This project aims to predict NBA player salaries based on various performance statistics. By leveraging player data, we analyze and preprocess datasets to create a robust model that can accurately estimate player salaries.
We collected salary data from the 2022-2023 NBA season, referencing a dataset from Kaggle: https://www.kaggle.com/datasets/jamiewelsh2/nba-player-salaries-2022-23-season. Our pre-processing steps include:
- Handling Missing Data: Ensuring completeness of our dataset.
- Outlier Removal: Removing players with fewer than 20 games played to eliminate anomalies, such as season-ending injuries or short-term contracts.
- Normalization: Scaling data for better model performance.
We explored relationships between salary and various performance metrics, such as VORP (Value Over Replacement Player), to identify key predictors. Our visualizations can be seen in the folder labeled 'charts'
We utilized multiple machine learning models, including:
- Linear Regression
- Decision Trees
- Random Forests
- Elastic Net
- XG Boost
We also performed hyperparameter tuning for XGBoost using Bayesian search.
K-fold cross-validation was implemented for better performance on our training data.
In addition to individual models, we experimented with meta-models:
- Stacking Regressors: Combining predictions from multiple models to improve overall performance.

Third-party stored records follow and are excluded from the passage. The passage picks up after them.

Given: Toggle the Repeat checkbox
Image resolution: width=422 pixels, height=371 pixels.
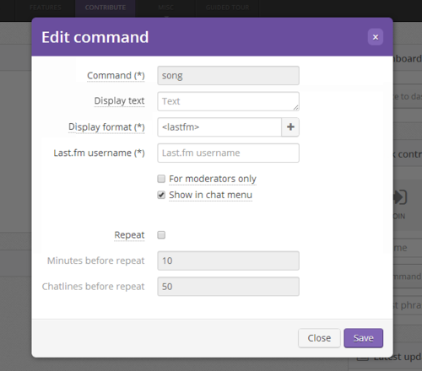Looking at the screenshot, I should [161, 234].
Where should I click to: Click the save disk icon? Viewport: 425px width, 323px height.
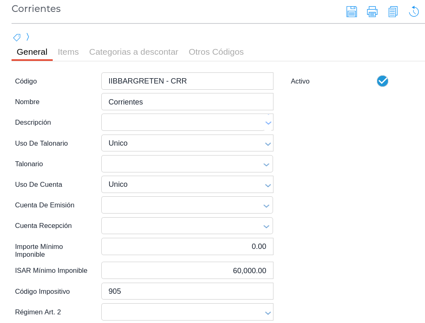pyautogui.click(x=351, y=12)
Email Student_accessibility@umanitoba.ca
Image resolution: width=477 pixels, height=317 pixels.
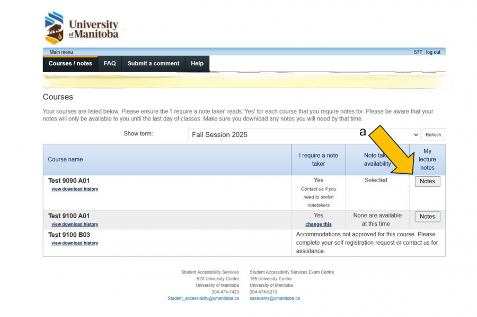tap(203, 298)
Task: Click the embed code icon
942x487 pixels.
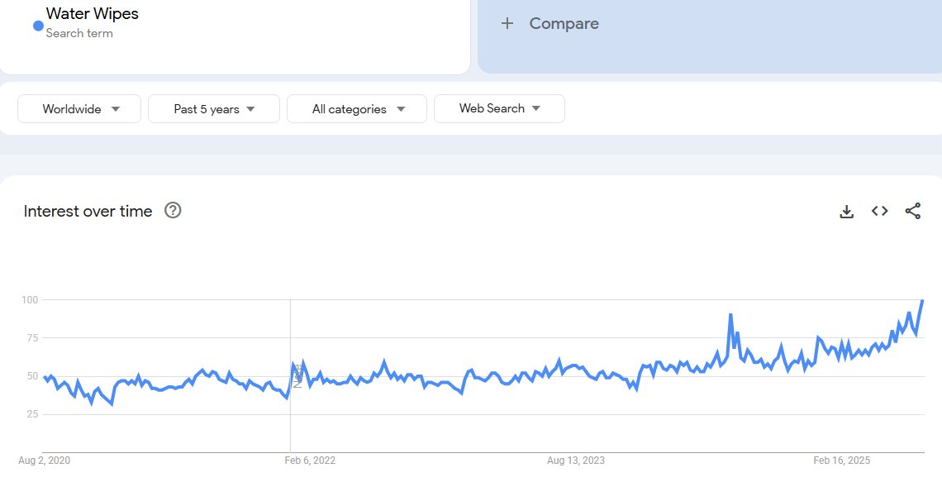Action: tap(879, 212)
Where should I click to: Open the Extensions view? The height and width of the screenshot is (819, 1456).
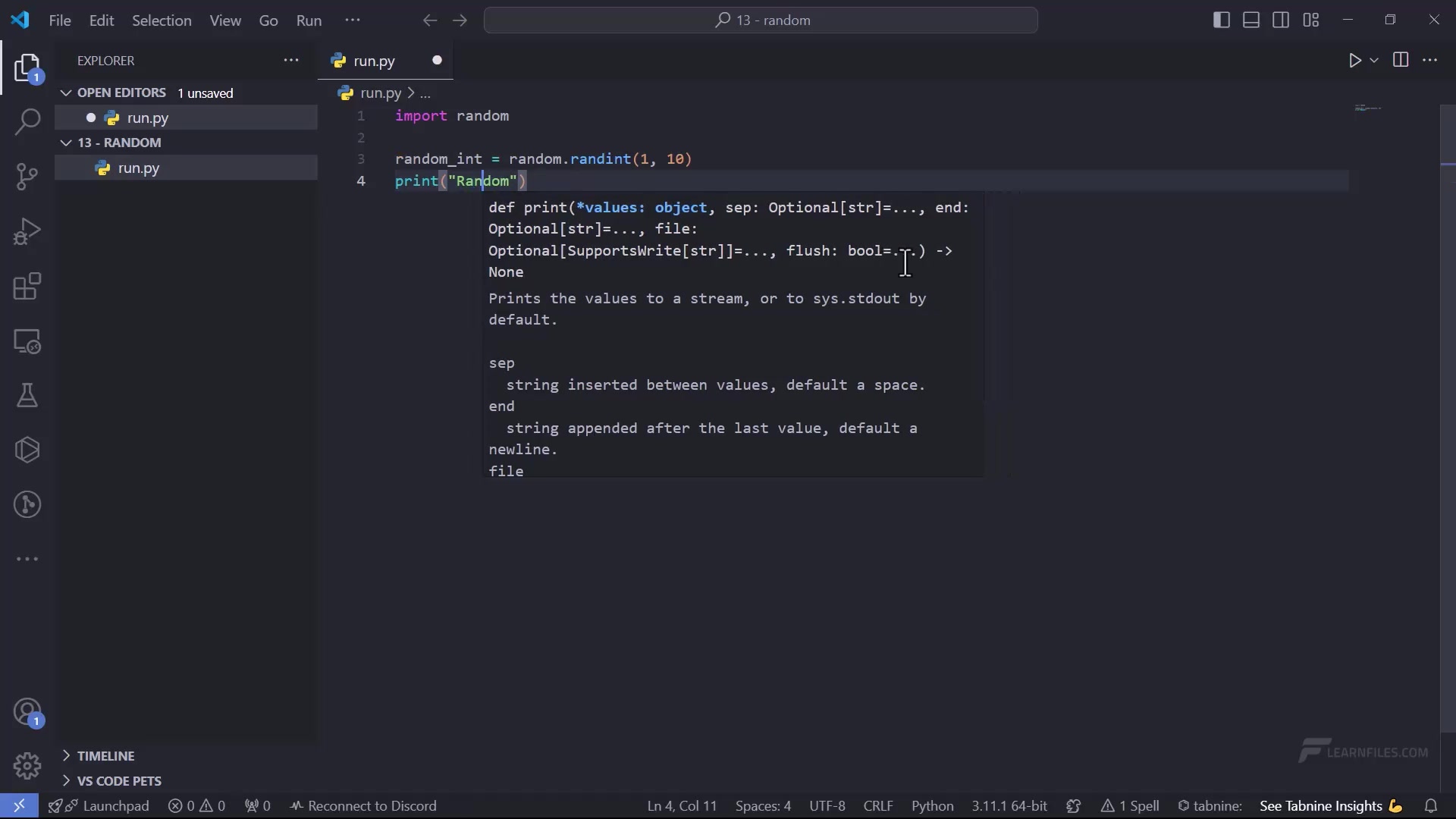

- Voting Regressors: Using an ensemble approach to aggregate predictions from several base models for more accurate results.
Each model was evaluated based on their RMSE and StDev.
The project concludes with a comparison of model performances, highlighting the best-performing model for salary prediction based on our analysis. Random Forest became our best-performing model, with XGBoost following as a close second.
In our variable importance analysis for our top 2 performing models, we found that features like Age and TotalMinutes were highly valued when predicting salary. This is mostly because someone who has played in the NBA for an extended period of time is likely to receive a higher salary.
This analysis provides insights into which factors most significantly impact NBA player salaries and offers a predictive framework for future salary estimations.